Compared with other complex predictors, which were specific and highly correlated with the level of medical care in medical centers [47], the predictive factors included in the nomograms developed in this study were easily accessible, moreover, nomograms were developed using American cohort and still showed good accuracy in an Asian cohort. Thus, they have better fault tolerance and broad applicability and could minimize the impact of medical level differences among different medical centers on the predicted results. For RPS, surgery was the only possible way to cure patients [39, 48, 49], however, due to its extremely complex pathogenesis and tumor biological behavior, for example, the tumor load is large or the tumor involves important organs, some patients were not suitable for surgical treatment [50, 51]. To our knowledge, the current study was the first that constructed prognostic nomograms that could be applied to all patients with primary retroperitoneal malignancy with or without surgical treatment. In addition, the treatment strategies for high-risk groups of CSS were very limited in RPS. The nomogram could identify high-risk patients and help design specific clinical trials, which may have guiding significance for the treatment of RPS. At present, nomograms for RPS rely on variables derived from epidemiological and clinical-pathological indicators. To date, there have been no studies incorporating multi-omics features, such as transcriptomics, proteomics, metabolomics, or radiomics, into the construction of RPS nomograms. Given the ongoing technological advancements and the refinement of techniques such as single-cell sequencing and spatial transcriptomics, it becomes imperative to contemplate the integration of these multi-omics data for future prognostic analysis in RPS patients.

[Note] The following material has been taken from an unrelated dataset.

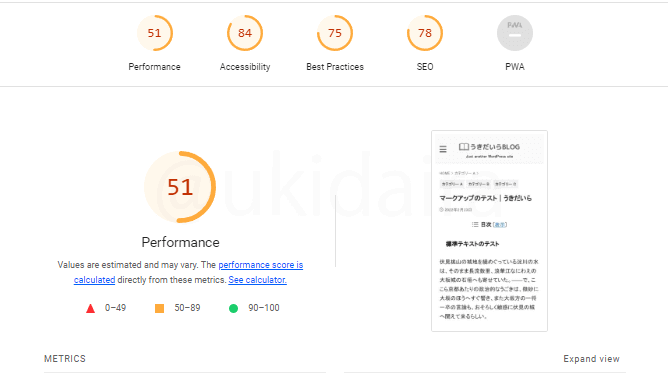
Task: Open the 'See calculator.' link
Action: pos(257,280)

The predictive ability of nomograms has been verified both internally and externally, they have good discrimination ability, and C indices and calibration plots confirmed that. Compared with the TNM staging system, they have better performance. They would be beneficial to patient counseling and should be used in clinical practice. They could also be used to design clinical trials for patients with RPS, accurately stratify patients at risk and identify patients eligible for trials of novel therapies, and facilitate the development of specific clinical trials.

4.1 Limitations

This study has several limitations that must be acknowledged. First, this is a retrospective cohort study, so there may be unavoidable selection bias, to address this limitation, we included relatively large cohort and divided it into a training set and a validation set by random grouping to construct the nomograms and validated internally and externally, these may reduce the bias caused by the retrospective data analysis. Second, we used external data from a single center for validation, hence, we hope to have our findings replicated in the future with large-scale data in other centers to validate the applicability of these nomograms, nomogram for predicting CSS was not verified externally due to the incompleteness of external data. Finally, the occurrence probability of different pathological types varies greatly in RPS, which caused an uneven distribution of the number of patients in different pathological types, and thus, there may be an unavoidable deviation.

5 Conclusions

This study developed and validated nomograms for predicting the prognosis of patients with RPS based on a large cohort, clinicopathological and epidemiological features were integrated to predict patients 3-, 5- and 7-year OS and CSS. The nomograms have been verified both internally and externally, and provide significantly better discrimination than the AJCC TNM staging system, helping to guide monitoring and improve long-term survival outcomes, showing great potential for future clinical application. They can be used in patient consultations to provide accurate and useful information to both doctors and patients and accurately assess risk in individual patients and enhance clinical trial stratification. They also may be used in determining the proper timing for end-of-life discussions and/or hospice referrals.